— start of Dataset records —

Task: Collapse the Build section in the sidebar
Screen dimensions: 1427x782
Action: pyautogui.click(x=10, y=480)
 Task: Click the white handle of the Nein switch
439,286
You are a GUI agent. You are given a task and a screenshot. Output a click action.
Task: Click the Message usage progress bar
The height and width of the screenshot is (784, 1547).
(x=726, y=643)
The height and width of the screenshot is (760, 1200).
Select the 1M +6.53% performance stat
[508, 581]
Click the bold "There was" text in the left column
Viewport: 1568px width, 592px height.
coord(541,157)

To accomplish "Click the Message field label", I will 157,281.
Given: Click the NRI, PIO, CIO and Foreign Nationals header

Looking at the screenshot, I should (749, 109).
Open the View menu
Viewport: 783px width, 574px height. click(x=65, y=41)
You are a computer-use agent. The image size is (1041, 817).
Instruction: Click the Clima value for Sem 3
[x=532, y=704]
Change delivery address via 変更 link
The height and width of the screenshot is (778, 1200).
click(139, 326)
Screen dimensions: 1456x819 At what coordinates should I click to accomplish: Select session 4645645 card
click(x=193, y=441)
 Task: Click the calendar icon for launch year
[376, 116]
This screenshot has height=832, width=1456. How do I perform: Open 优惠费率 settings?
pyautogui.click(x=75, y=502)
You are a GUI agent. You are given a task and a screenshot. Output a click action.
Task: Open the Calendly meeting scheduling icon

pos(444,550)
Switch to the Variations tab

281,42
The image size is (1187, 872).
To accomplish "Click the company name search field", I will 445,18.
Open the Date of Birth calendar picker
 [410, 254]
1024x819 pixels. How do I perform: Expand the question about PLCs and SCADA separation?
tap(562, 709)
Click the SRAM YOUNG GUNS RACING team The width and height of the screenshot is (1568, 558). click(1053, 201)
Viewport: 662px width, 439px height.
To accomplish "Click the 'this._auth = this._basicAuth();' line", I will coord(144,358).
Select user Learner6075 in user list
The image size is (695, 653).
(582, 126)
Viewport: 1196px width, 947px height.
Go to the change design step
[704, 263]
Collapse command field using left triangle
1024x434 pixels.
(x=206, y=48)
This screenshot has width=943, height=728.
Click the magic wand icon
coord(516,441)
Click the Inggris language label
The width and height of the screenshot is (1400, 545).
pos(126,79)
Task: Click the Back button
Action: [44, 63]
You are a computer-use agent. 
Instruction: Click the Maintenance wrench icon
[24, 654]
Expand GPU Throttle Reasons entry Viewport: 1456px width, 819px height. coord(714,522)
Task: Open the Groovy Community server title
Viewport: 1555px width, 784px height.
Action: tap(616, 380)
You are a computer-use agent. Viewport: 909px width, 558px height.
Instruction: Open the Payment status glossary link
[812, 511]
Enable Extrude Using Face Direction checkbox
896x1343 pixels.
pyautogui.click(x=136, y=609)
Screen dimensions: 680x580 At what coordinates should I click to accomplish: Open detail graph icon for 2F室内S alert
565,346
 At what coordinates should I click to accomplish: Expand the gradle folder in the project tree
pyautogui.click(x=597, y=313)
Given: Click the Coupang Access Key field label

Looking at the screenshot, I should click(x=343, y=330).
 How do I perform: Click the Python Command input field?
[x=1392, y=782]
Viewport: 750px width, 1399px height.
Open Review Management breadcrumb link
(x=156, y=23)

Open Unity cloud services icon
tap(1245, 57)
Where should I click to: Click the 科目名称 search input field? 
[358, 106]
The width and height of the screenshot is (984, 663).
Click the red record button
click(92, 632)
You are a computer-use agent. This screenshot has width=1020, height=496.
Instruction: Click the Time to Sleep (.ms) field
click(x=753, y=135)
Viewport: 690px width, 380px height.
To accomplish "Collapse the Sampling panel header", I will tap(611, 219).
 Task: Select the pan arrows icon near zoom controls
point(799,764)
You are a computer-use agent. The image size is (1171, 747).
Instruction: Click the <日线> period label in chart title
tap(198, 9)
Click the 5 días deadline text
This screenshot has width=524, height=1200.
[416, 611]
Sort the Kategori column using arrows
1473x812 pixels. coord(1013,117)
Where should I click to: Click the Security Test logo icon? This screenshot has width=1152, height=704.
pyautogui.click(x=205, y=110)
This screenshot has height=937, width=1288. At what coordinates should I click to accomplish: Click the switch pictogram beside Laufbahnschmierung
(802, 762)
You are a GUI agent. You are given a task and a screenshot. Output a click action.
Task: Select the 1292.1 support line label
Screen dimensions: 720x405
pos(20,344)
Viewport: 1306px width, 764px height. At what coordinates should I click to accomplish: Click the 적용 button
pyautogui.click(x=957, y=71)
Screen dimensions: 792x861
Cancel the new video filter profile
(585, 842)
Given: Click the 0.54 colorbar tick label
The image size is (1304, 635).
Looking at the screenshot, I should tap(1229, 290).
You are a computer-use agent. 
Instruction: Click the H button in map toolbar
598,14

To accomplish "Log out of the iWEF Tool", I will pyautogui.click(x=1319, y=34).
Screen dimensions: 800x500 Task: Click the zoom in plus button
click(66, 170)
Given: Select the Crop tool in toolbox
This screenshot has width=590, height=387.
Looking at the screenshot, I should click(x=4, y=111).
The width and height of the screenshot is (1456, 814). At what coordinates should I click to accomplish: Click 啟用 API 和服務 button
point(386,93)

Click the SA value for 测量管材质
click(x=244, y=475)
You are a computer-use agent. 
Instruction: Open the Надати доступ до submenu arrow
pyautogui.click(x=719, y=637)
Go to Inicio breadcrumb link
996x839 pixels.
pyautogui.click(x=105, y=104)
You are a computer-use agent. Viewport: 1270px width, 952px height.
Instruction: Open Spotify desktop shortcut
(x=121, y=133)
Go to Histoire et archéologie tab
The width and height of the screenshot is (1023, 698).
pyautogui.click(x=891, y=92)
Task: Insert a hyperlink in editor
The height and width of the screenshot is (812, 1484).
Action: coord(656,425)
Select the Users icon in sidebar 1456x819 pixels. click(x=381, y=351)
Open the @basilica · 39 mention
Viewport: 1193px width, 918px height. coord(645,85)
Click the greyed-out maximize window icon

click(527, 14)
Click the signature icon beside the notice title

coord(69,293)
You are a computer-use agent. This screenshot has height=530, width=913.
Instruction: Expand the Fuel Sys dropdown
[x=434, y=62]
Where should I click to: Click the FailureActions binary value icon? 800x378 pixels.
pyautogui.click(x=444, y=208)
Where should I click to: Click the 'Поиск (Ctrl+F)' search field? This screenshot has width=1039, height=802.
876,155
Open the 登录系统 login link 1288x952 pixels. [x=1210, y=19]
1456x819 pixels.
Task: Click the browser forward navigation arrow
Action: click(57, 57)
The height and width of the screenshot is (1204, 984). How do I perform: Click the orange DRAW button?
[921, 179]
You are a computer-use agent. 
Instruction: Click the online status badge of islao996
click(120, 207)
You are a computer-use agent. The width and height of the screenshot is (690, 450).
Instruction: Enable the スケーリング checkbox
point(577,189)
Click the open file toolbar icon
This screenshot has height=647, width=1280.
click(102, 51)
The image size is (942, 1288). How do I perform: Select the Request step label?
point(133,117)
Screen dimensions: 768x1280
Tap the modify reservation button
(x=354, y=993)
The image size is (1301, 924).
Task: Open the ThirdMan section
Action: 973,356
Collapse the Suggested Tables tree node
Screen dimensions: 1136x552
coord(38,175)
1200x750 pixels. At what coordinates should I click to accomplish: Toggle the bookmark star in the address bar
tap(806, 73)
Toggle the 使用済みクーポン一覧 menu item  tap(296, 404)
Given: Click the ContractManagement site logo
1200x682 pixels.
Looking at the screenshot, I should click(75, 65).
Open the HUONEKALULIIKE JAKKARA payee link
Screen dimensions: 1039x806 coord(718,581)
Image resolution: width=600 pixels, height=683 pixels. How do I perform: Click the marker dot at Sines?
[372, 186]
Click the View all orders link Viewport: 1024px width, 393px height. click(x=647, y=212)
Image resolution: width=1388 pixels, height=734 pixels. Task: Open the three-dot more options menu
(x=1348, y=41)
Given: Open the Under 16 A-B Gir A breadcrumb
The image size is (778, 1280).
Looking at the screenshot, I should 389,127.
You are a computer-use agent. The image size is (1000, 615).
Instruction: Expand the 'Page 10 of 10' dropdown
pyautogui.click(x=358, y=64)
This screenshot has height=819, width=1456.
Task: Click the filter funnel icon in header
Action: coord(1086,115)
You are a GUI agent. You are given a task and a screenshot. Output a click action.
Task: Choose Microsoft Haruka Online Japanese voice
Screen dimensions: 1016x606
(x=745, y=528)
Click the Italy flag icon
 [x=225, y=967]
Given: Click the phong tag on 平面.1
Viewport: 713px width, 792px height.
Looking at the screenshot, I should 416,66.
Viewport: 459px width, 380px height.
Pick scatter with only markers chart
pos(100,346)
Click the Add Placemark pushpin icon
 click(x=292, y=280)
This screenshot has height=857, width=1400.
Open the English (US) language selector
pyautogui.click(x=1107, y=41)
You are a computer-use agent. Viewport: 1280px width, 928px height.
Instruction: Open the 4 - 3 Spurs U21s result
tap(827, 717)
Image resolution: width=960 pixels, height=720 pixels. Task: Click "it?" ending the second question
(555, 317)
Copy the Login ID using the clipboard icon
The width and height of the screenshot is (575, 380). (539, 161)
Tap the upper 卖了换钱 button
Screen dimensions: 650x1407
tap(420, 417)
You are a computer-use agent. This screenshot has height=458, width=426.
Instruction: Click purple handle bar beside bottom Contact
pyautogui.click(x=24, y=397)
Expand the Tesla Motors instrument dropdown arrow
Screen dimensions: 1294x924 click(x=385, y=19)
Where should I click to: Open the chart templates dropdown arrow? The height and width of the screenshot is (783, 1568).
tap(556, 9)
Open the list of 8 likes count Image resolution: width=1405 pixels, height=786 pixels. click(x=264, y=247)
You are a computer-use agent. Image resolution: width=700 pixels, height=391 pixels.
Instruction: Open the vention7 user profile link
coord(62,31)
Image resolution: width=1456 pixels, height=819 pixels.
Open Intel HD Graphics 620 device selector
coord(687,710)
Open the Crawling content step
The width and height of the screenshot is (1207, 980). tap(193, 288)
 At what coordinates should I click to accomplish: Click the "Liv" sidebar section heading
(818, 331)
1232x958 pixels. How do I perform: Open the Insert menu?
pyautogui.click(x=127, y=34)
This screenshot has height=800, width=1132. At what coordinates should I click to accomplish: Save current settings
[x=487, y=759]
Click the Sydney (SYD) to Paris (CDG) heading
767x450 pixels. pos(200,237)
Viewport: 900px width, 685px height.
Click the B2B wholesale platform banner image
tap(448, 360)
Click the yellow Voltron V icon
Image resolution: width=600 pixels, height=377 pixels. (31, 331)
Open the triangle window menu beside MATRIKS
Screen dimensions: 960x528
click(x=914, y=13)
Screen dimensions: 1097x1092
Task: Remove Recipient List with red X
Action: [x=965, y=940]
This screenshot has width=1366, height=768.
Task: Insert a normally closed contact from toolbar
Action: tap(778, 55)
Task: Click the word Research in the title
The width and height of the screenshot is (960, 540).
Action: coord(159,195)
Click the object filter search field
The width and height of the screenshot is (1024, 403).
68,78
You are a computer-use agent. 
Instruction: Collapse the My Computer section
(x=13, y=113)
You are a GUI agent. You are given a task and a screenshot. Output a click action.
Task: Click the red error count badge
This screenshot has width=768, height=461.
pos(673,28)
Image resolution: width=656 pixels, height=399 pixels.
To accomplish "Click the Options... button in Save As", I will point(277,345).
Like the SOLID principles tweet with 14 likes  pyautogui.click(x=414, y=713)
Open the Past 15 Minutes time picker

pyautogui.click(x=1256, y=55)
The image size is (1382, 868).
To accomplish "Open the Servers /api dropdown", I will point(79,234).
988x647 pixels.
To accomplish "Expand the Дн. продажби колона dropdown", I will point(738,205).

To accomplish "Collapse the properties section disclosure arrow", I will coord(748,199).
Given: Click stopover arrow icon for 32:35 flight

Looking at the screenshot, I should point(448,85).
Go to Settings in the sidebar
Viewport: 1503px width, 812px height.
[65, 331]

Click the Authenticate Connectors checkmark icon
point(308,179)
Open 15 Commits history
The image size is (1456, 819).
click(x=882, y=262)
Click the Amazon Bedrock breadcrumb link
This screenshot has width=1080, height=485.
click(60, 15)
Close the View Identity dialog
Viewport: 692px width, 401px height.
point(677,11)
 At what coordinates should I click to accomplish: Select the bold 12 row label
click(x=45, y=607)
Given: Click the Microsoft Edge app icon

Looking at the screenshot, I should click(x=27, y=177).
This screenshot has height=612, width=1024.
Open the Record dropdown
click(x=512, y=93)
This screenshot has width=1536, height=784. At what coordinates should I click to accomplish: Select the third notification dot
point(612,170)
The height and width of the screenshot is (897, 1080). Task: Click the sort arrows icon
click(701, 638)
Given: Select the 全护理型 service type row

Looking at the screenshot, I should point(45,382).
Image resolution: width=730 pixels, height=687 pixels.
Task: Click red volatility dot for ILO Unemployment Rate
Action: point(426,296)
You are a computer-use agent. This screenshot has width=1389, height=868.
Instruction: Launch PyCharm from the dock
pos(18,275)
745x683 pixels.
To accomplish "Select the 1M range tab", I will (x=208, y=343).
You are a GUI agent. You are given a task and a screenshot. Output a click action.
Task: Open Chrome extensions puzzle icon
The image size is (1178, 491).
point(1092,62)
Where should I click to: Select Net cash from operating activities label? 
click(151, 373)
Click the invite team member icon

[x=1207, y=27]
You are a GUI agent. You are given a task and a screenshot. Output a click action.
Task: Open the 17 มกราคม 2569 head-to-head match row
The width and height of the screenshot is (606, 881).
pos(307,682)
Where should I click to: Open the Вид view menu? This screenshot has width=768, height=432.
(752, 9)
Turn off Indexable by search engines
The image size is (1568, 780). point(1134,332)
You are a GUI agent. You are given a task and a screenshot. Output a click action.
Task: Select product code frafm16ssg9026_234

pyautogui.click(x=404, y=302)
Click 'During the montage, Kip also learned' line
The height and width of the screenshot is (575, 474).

— end of Dataset records —

**Exercise goal:** Copy the listing above without any changes, beginning with the line containing "has height=530, width=913." and continuing through the line containing "Click the View", including both of those lines.

**Task response:**
You are a computer-use agent. This screenshot has height=530, width=913.
Instruction: Expand the Fuel Sys dropdown
[x=434, y=62]
Where should I click to: Click the FailureActions binary value icon? 800x378 pixels.
pyautogui.click(x=444, y=208)
Where should I click to: Click the 'Поиск (Ctrl+F)' search field? This screenshot has width=1039, height=802.
876,155
Open the 登录系统 login link 1288x952 pixels. [x=1210, y=19]
1456x819 pixels.
Task: Click the browser forward navigation arrow
Action: click(57, 57)
The height and width of the screenshot is (1204, 984). How do I perform: Click the orange DRAW button?
[921, 179]
You are a computer-use agent. 
Instruction: Click the online status badge of islao996
click(120, 207)
You are a computer-use agent. The width and height of the screenshot is (690, 450).
Instruction: Enable the スケーリング checkbox
point(577,189)
Click the open file toolbar icon
This screenshot has height=647, width=1280.
click(102, 51)
The image size is (942, 1288). How do I perform: Select the Request step label?
point(133,117)
Screen dimensions: 768x1280
Tap the modify reservation button
(x=354, y=993)
The image size is (1301, 924).
Task: Open the ThirdMan section
Action: 973,356
Collapse the Suggested Tables tree node
Screen dimensions: 1136x552
coord(38,175)
1200x750 pixels. At what coordinates should I click to accomplish: Toggle the bookmark star in the address bar
tap(806, 73)
Toggle the 使用済みクーポン一覧 menu item  tap(296, 404)
Given: Click the ContractManagement site logo
1200x682 pixels.
Looking at the screenshot, I should click(75, 65).
Open the HUONEKALULIIKE JAKKARA payee link
Screen dimensions: 1039x806 coord(718,581)
Image resolution: width=600 pixels, height=683 pixels. How do I perform: Click the marker dot at Sines?
[372, 186]
Click the View all orders link Viewport: 1024px width, 393px height. click(x=647, y=212)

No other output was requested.